01/18/05

故意・過失責任の原則(刑法22)(意思主義)

1月16日のコラムで紹介した刑法38条条第1項にあるように、故意がなければ原則として処罰できませんが、法律で特別に定めれば、故意がなくともいいことになっています。
但し、この条文で言う「特別の定め」と言うのは、条文で「過失も処罰する」と定めれば、過失でも処罰できると言う意味で定められたものです。

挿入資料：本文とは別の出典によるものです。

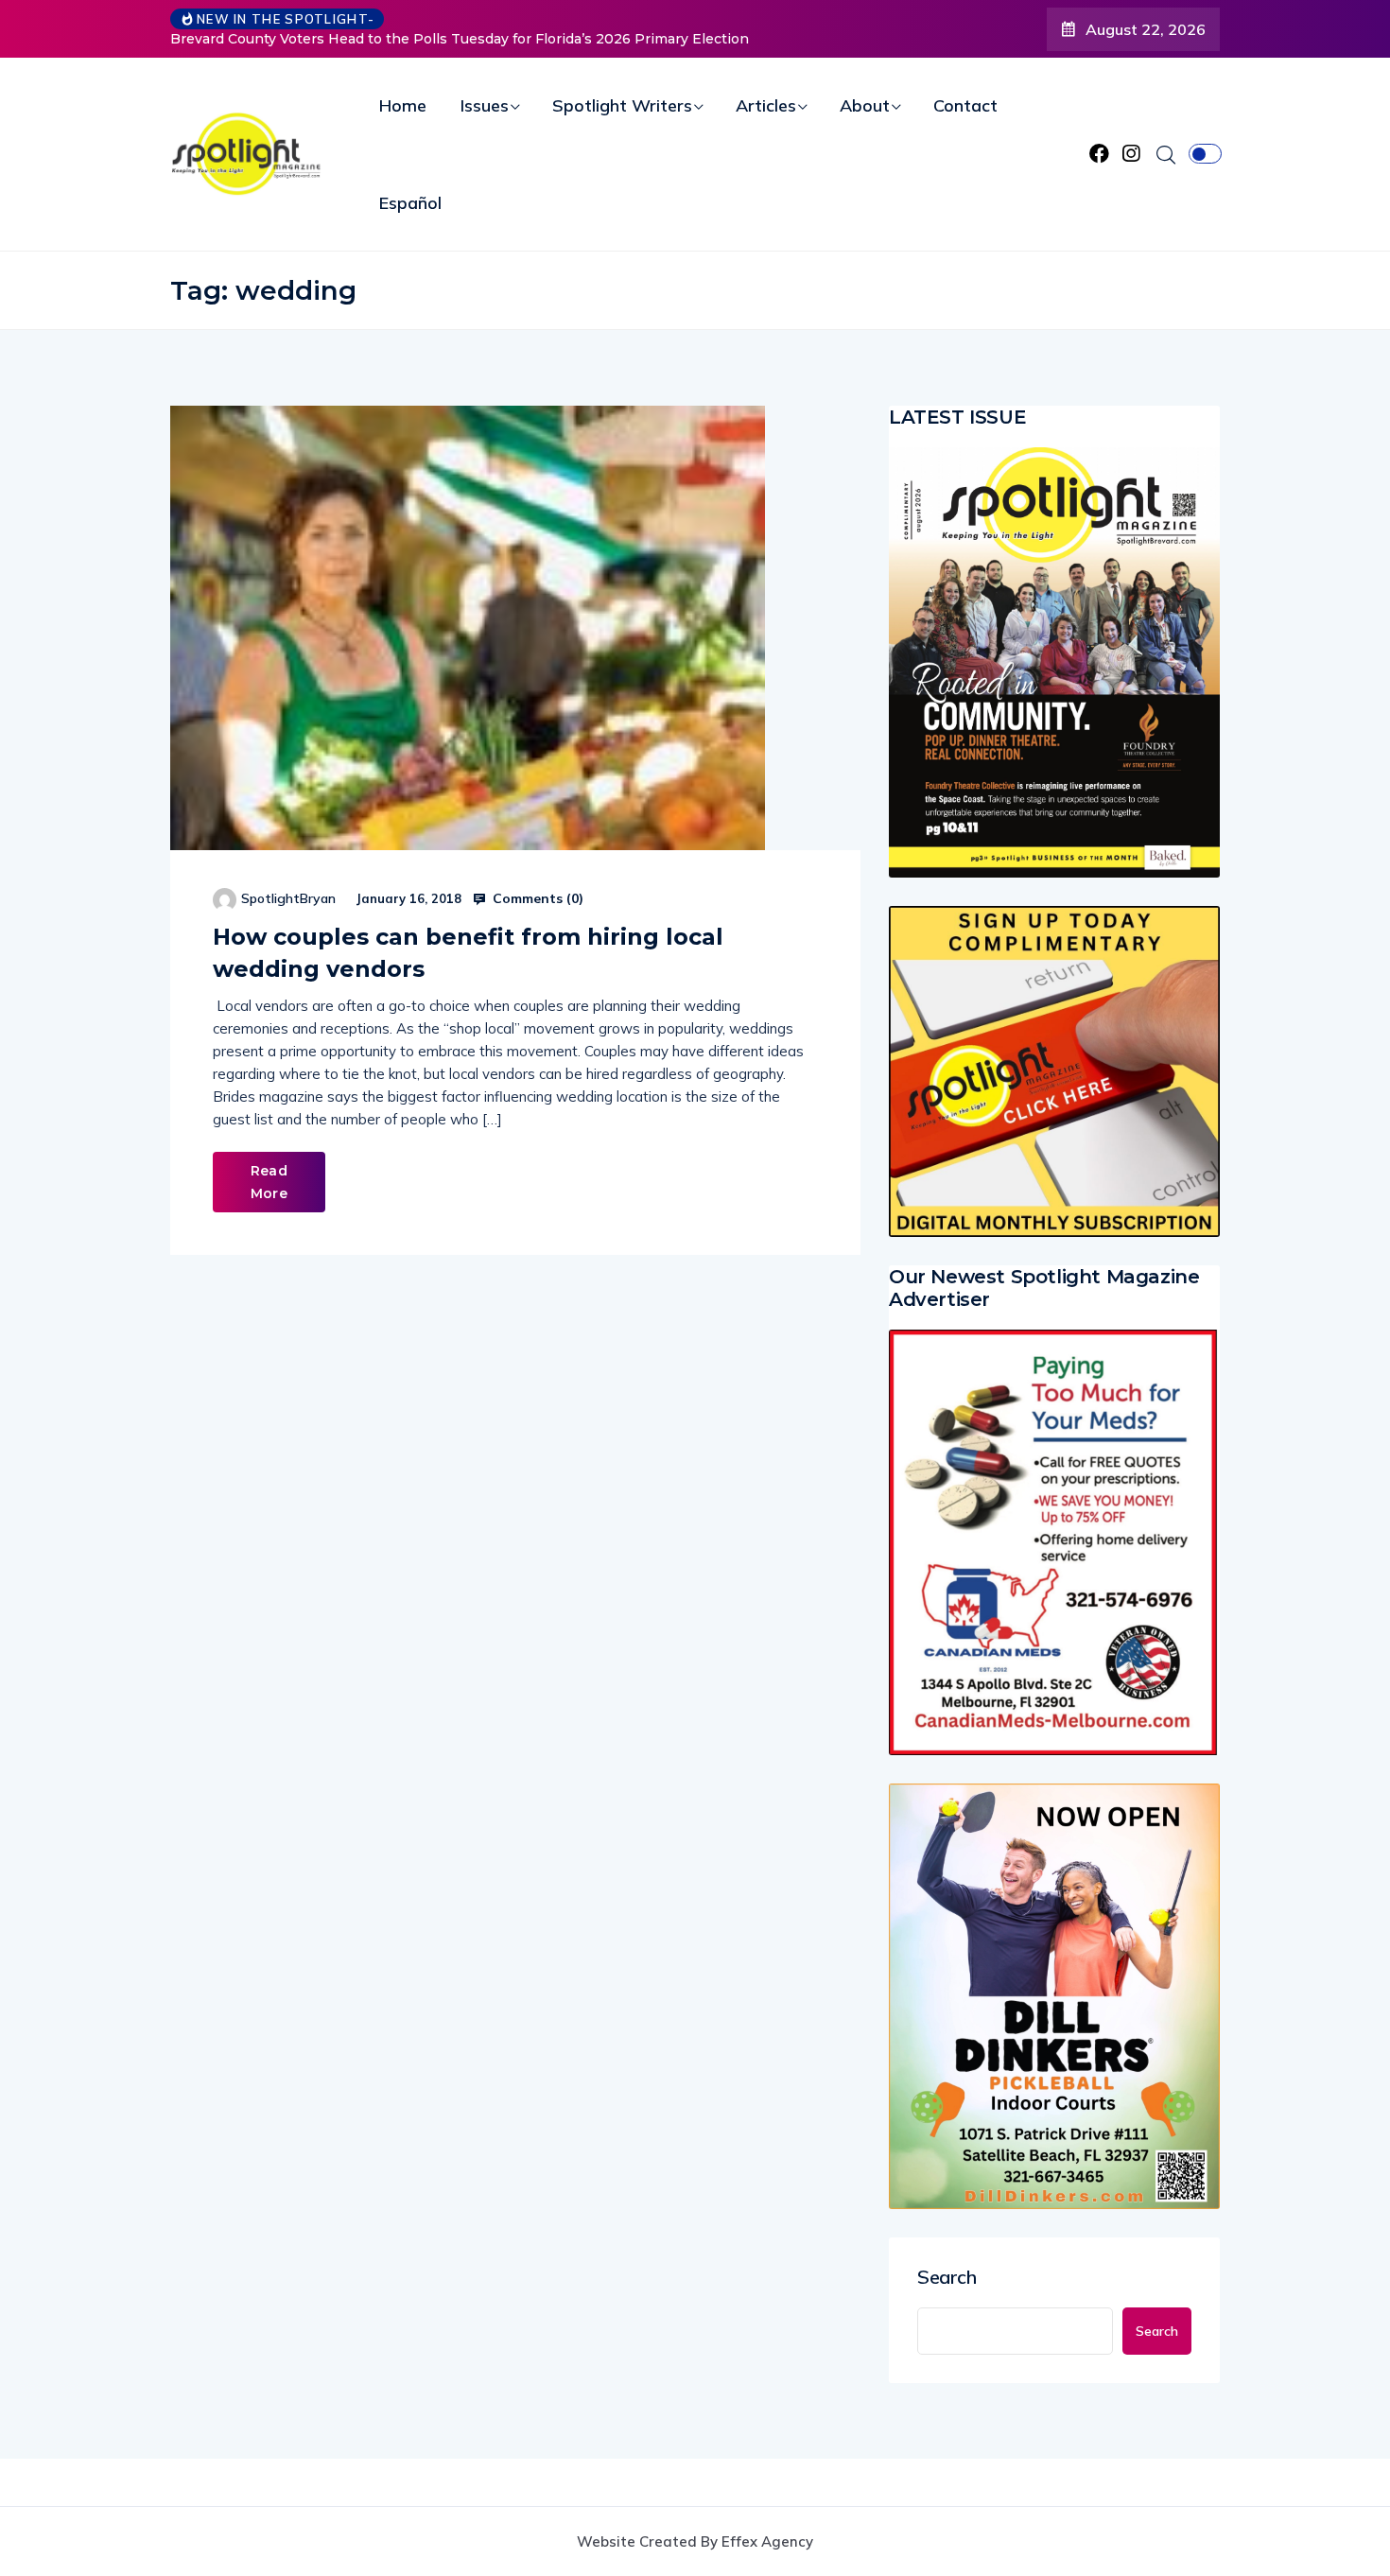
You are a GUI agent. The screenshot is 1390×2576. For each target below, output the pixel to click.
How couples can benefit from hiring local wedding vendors (468, 953)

犯罪は原則として故意犯ばかりで、過失まで処罰するのはよほどの場合だけです。
人が死んだとか怪我したなど原始的重要なものばかりで、それ以外は原則として事件にはしません。
過失で泥棒したとか過失で横領したなどの事件を普通は考えられないし、(ある品物をを自分のものと誤解して使ったり、持ち去った場合、過失の窃盗や横領ではなく、そういうのは犯罪にならないのです。)仮に考えられるとしても処罰の必要まではないのです。
但し、法律で特に定めればいいとは言っても「過失がなくとも処罰できる」と言う法律を作ることまでは予想していませんので、そういう法律を作るにはよほどの思想的展開が必要です。
ここ数年、社会的大議論になっているのは、精神障害者の加害行為をどうするかということですが、それでも「無能力者でも処罰せよ」とまでの議論ではなく、せいぜい、処罰しない以上はそれなりの医学的ケアを求めるというに過ぎません。
現代社会は、近代哲学が考えたように何でも意思主体能力で解明し、善悪の判断、ひいては処罰の可否を決めることができる程単純なものではないのです。
最近の経済論議では、銀行のペイオフなどの底流として自己責任論が活発ですが、逆に消費者は自己決定能力がないから、意思能力になんら瑕疵がなくとも保護しようと言うのが一方の流れと言うよりも主流でしょう。
刑事民事の責任論でも、故意または過失が有ったときだけ責任をとるという仕組みでは、被害救済できない事例が増えてきて、民事の分野では、かなりの部分で、無過失責任論(結果責任)が発達してきました。
公害被害者飛行機事故の被害者などが、企業の過失を立証しなければならないとすれば、誰も立証できないでしょう。
この種の事件では、結果が生じたことが重要なのです。
交通事故などの刑事裁判も、表向きは過失責任論でやっていますが、国民の印象では、人身事故を起こしたら、不可抗力以外は、原則として運転手が処罰されるものだと言う認識になっているのではないでしょうか?
要するに、裁判所は、処罰の必要性を満たすために自由心証主義を利用してともかく運転手の過失を擬制して来たと言えるでしょう。(例によって、私の独断偏見です。)
この究極の形が、過失責任も問わないで結果だけで処罰すると言う法律ですが、いまだそこまではいけませんので、過失の立証責任を逆転させる法律の登場です。
そうすれば、裁判所も無理して過失を認定する必要がなくなります。